I had never heard of it so thanks guys also anyone know of any programs to help get home nurses into the house a few times a week ? My dad is on medicare and we don't got alot of money so it would need to be cheap everything i can find is like $60 a hour . My step mom and dad are having marriage troubles and she is refusing to help with his bag and to clean his kidney drain like the doctors told us to . I help alot but its all just alot for just me to deal with so I'm freaking out since I struggle with ocd and aniexty issues myself really need some extra support with chemo coming . 

         Chemo one went good actual infusion time was much shorter then we expected it to be only a few hours . Avastin was held back this time with my dad's colostomy and urostomy oncologist doesn't want to over do it until he knows how dad will handle it . Some nausea came up pretty quickly once the pump was on . Nausea meds didn't help but ginger snaps did so even though I don't like the extra sugar I was glad for that . Blood work wasn't perfect but good enough few things I want to talk to oncologist about like high sugar and MCV of only 77 . Now dad is having hot flashes not sure if that is a side effect or not going to keep a eye on it though . Does have diarrhea but hopefully that gets better once he finishes the antibiotics today . Seems to be in pretty good mood all things considered hoping his appetite picks up very hard to get him to eat right now trying to convince him to drink ensure . 

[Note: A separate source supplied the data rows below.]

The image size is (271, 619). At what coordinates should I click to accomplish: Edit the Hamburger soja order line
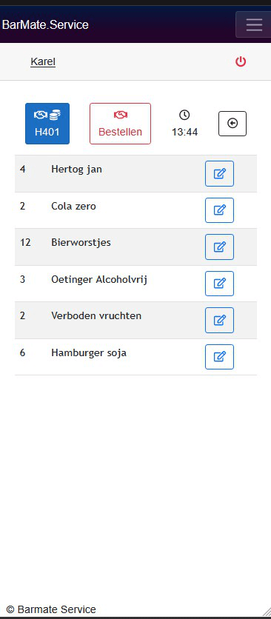pyautogui.click(x=219, y=357)
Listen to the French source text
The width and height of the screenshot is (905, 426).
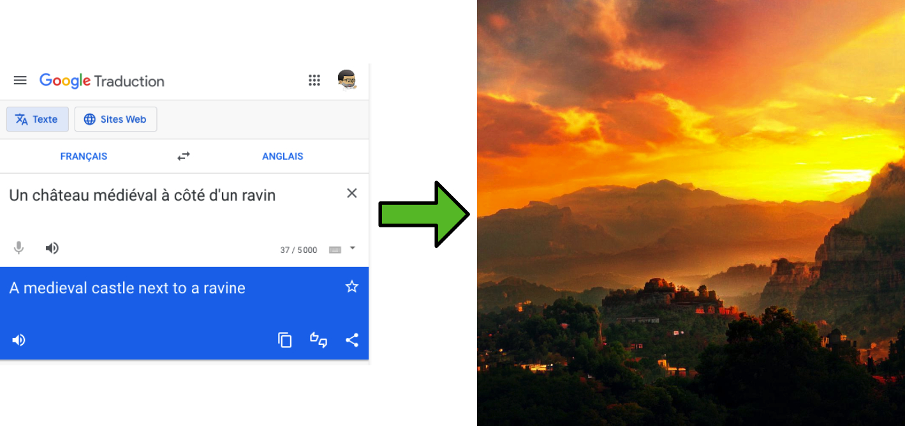point(52,248)
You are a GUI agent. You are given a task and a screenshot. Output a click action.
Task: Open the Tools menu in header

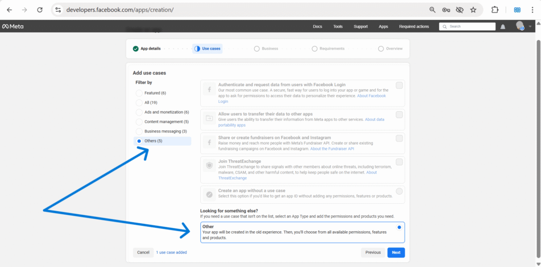coord(338,26)
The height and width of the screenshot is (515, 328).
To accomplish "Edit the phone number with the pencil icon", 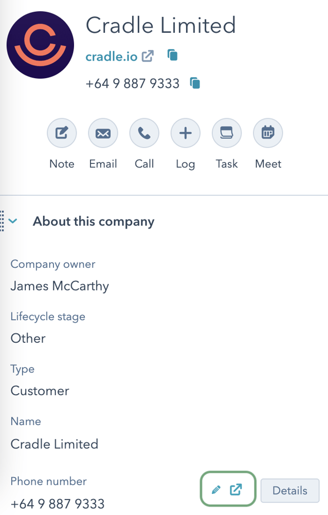I will [216, 489].
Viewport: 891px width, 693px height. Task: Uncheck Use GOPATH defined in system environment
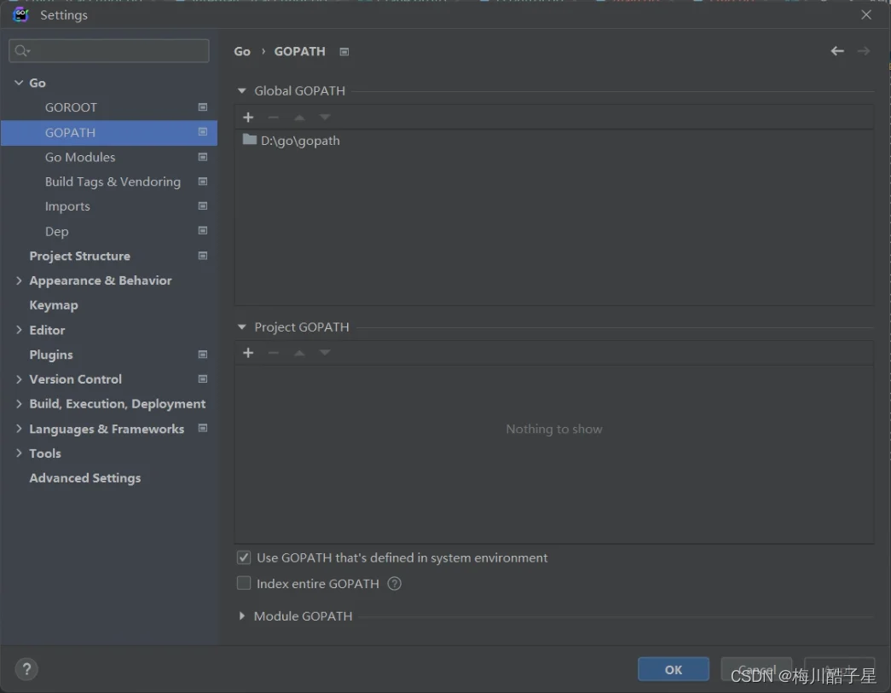click(x=244, y=557)
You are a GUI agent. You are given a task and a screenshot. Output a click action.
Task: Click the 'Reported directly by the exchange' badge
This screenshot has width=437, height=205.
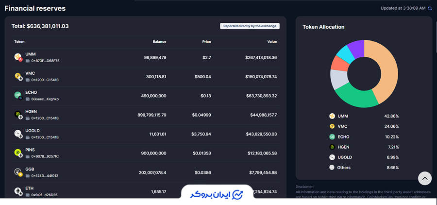(250, 26)
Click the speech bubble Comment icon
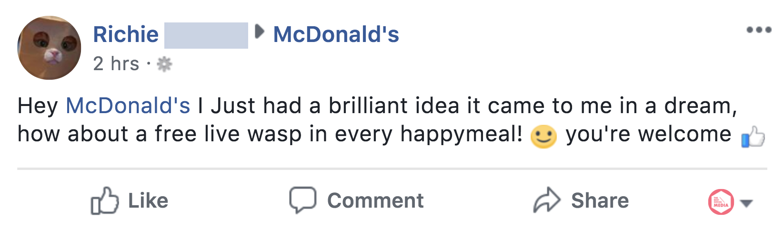The width and height of the screenshot is (784, 232). click(x=302, y=200)
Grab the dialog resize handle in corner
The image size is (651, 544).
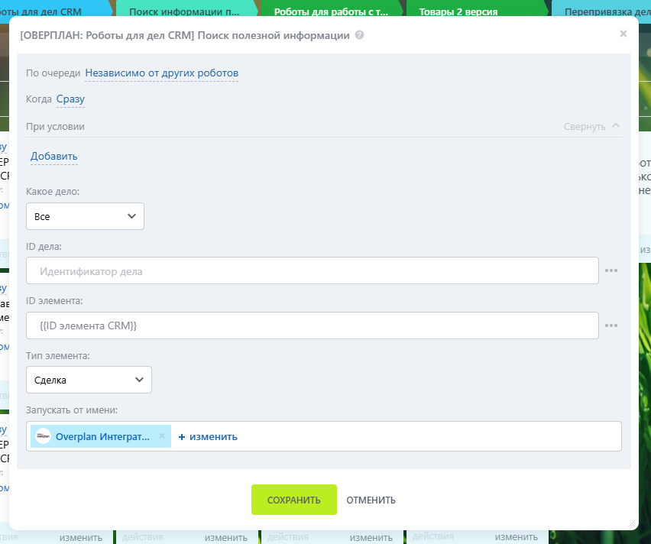(x=631, y=523)
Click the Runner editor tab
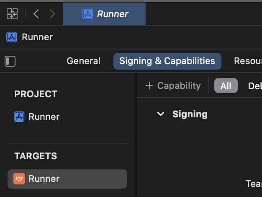Image resolution: width=262 pixels, height=197 pixels. click(x=104, y=14)
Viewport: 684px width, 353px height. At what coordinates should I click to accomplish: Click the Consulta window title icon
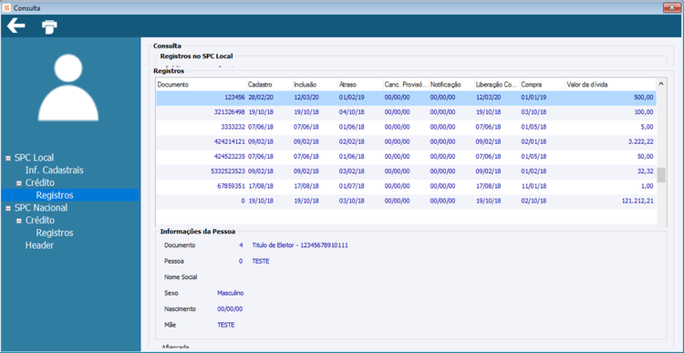tap(6, 7)
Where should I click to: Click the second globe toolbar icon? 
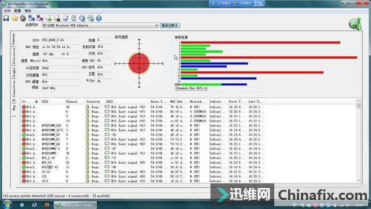[x=90, y=18]
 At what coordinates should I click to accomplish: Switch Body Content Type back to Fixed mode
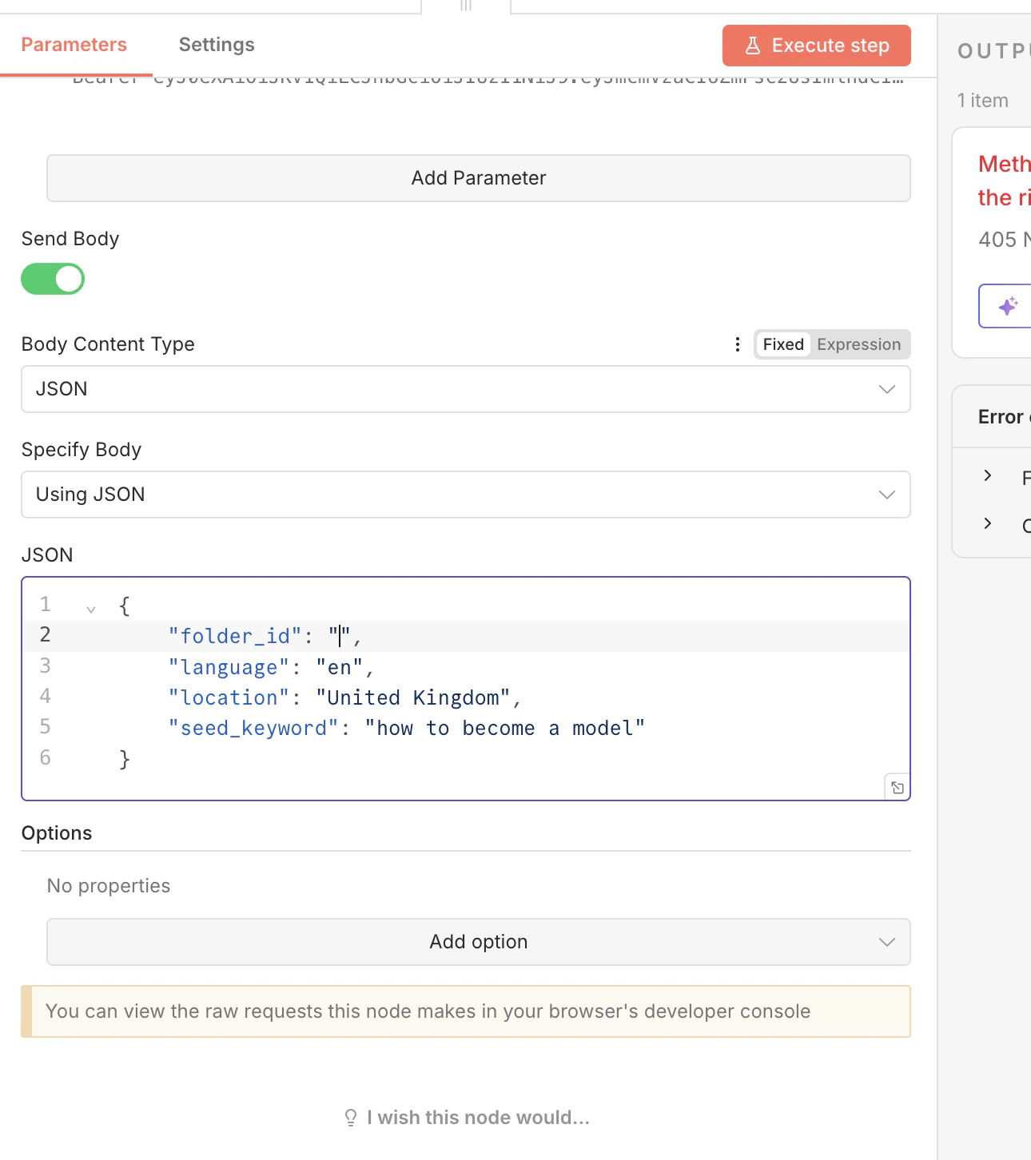click(x=782, y=344)
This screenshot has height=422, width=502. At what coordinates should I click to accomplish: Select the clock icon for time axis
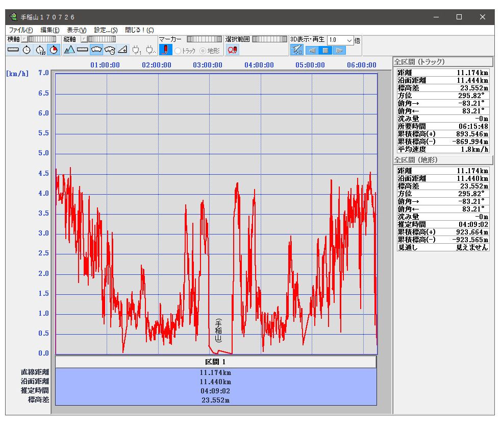27,50
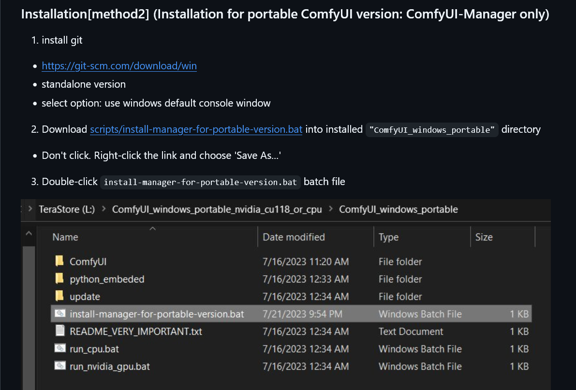
Task: Click the install-manager batch file icon
Action: [59, 314]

PS any new to chemo shave your chest hair thankfully our home nurse was here when the sticky thing over the port holding the needle in came off. Also thanks for the idea of updates dan hope you don't mind i copy it maybe one day my dad's experience can help someone else . 

Update - dad is consipated started him on senna but still seems to be feeling okay went for a walk which was good even though his neuropathy is acting up . The one strange thing is his stoma has like white stuff leaking out of it sorry if that's gross not sure if its the chemo or what anyone heard of this ? Have a phone appointment with nurse tomorrow will bring it up to her see what they think of it .